After data encryption is completed with the private key, you encrypt the session key with the public key that's known to the recipient (and maybe other parties as well). After that you can optionally create a hash of the encrypted data and sign this hash with your private key, this is called a signature.
Save the data in, for example, OpenPGP format.
Step 5: Decrypt data and verify signature
If you receive a data you decrypt it and if the data is signed, you verify the signature to be sure the data is sent by the sender to whom you have the public key.
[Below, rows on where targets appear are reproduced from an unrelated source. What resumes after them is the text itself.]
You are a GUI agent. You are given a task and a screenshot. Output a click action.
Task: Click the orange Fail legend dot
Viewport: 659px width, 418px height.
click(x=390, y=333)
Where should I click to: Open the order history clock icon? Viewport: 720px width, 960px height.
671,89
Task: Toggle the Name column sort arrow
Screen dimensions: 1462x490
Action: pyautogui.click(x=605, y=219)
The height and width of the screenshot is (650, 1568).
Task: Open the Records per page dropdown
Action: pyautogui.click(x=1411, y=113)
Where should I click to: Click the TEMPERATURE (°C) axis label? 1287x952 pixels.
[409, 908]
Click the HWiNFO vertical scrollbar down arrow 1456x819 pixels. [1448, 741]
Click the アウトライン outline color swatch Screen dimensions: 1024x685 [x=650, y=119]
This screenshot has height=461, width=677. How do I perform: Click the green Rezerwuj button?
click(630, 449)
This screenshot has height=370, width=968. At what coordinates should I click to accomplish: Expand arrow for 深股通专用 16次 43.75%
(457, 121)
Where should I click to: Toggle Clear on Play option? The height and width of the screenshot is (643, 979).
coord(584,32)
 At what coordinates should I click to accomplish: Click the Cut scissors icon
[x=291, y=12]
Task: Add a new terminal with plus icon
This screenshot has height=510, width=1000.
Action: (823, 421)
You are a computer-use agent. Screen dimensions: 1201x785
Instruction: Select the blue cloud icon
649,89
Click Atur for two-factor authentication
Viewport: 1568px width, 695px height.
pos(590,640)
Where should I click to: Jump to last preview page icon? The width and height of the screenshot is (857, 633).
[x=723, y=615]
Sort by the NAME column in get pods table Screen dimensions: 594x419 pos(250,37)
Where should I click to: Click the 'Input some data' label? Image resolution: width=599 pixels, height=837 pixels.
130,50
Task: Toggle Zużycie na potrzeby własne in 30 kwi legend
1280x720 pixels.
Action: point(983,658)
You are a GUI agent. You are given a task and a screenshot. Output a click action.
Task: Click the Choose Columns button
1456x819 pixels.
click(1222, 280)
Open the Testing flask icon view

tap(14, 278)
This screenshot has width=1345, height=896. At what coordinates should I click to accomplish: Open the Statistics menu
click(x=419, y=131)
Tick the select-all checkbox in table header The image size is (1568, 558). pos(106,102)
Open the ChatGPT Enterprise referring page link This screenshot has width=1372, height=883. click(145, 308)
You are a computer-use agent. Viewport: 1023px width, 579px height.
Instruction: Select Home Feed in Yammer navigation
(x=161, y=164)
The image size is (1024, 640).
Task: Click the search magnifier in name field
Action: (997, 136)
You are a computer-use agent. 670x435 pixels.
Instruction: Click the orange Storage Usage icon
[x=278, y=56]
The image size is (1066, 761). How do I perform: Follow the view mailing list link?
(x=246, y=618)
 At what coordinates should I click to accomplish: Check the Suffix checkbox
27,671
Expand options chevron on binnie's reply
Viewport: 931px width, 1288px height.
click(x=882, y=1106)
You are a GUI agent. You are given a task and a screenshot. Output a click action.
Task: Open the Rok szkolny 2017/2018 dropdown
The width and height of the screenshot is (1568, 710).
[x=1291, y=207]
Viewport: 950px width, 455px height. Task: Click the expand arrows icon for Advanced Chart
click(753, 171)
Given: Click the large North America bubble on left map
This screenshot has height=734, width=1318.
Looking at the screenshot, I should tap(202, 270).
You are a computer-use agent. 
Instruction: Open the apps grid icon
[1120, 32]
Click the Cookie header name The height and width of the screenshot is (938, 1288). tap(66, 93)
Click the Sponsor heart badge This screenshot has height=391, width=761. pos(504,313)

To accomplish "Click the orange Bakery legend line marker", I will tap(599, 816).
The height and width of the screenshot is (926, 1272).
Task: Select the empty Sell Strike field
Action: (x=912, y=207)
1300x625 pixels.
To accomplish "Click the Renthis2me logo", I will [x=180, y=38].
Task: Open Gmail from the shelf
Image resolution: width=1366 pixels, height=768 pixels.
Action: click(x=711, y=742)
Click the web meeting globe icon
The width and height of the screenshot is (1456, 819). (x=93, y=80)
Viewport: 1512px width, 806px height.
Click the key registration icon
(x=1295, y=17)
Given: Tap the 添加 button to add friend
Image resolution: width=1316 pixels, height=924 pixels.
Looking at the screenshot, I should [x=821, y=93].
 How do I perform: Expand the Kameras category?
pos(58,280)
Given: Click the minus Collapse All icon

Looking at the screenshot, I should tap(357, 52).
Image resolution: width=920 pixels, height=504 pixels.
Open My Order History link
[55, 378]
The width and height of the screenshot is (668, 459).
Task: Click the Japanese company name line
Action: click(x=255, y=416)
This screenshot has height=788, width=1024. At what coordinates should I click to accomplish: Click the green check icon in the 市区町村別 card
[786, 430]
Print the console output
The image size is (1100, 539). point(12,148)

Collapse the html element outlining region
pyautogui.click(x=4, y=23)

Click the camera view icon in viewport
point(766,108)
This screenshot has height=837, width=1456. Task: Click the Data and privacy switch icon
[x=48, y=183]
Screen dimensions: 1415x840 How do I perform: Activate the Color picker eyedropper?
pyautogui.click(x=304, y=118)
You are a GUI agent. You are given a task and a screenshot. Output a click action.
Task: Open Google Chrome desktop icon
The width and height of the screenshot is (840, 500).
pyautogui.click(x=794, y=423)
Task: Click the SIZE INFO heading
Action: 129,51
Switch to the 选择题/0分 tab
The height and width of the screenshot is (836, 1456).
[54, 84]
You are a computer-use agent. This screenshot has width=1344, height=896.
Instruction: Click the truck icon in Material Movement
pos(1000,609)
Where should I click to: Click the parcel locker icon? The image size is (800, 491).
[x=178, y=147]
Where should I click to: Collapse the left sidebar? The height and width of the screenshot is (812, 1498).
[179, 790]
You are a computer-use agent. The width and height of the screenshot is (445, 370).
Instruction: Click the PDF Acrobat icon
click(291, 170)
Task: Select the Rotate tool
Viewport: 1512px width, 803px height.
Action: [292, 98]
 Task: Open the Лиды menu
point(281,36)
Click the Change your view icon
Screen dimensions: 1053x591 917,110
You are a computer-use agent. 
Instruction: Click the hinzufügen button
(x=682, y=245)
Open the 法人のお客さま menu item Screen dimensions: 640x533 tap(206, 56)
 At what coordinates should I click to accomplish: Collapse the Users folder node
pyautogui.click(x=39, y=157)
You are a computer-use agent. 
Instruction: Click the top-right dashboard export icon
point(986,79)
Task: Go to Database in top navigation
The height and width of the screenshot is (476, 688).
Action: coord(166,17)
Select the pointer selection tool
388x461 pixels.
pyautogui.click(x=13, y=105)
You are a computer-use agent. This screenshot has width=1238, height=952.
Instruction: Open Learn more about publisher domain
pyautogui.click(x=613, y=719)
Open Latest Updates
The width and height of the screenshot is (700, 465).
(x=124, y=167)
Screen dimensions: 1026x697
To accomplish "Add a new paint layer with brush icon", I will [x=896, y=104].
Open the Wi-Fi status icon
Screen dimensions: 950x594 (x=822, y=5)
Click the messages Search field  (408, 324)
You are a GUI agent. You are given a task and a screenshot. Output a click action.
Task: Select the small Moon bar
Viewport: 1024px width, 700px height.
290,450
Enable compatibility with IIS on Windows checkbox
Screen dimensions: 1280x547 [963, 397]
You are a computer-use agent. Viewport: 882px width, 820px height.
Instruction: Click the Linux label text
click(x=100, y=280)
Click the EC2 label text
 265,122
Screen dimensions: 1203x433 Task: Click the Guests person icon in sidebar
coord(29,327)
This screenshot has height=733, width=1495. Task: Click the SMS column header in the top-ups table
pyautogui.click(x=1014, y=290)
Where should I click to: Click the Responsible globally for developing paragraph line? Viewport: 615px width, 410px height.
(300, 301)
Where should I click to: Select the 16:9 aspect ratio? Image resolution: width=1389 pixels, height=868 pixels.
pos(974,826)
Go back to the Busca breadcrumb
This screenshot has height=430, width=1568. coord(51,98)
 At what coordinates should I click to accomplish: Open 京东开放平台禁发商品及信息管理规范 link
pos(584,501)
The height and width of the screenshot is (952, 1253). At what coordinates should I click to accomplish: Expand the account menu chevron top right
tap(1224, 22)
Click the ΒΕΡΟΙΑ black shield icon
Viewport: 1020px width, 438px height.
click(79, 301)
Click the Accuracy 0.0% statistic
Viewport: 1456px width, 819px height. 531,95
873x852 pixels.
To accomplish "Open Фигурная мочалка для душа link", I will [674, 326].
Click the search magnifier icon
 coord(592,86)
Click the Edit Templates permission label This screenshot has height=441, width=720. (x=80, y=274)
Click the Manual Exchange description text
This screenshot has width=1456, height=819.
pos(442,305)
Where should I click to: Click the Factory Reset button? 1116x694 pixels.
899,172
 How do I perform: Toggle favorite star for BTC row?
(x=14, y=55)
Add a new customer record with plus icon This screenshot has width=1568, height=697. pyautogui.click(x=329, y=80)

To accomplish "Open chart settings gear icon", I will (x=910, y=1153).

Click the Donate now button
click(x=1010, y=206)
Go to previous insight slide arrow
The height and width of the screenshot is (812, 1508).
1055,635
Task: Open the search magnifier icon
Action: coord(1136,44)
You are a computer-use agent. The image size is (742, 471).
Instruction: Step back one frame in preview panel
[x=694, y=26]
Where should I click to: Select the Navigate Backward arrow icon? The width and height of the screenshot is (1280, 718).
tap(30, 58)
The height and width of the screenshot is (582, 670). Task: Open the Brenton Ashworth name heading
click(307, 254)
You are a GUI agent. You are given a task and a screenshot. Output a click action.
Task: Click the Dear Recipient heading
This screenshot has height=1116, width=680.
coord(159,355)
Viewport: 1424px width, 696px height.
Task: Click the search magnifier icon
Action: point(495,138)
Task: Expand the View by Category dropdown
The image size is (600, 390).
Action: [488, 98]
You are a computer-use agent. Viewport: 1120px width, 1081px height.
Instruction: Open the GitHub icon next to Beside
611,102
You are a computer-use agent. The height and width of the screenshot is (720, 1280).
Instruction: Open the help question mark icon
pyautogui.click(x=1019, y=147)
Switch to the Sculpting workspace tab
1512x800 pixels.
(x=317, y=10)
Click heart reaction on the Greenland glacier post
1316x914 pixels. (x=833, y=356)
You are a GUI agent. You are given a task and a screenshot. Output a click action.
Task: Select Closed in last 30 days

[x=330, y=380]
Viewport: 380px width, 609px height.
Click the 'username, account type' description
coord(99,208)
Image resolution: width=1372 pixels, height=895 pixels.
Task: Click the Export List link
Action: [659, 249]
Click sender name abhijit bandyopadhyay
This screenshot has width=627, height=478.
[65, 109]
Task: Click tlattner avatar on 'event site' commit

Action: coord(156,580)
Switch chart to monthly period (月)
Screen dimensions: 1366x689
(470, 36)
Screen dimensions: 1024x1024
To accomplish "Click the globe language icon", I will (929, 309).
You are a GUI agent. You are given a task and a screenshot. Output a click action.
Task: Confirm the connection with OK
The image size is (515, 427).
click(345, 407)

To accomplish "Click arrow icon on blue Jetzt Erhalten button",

Recently, I'm doing the PGP Encryption and sending files over to SFTP server. Here's the simple steps I follow with Python:
pip install py-pgp
Keep public_key in the same directory
Get recipients info gpg --list-keys
Script:
import os, gnupg
key = '<public_key>.asc'
src = '<file_to_be_encrypted>'
dst = './' #destination, it could be current directory
def encrypt(key, src):
home = os.path.join(os.getcwd(), '')
gpg = gnupg.GPG(gnupghome=home)
with open(key, "rb") as f:
keys = gpg.import_keys(f.read())
with open(src, "rb") as f:
result = gpg.encrypt_file(f, recipients='<name_retrieved_from_public_key>', output='<file_name>.pgp', always_trust=True)
if not result:
raise RuntimeError(result.status)
encrypt(key, src)
This will provide you the Encrypted file within the same directory.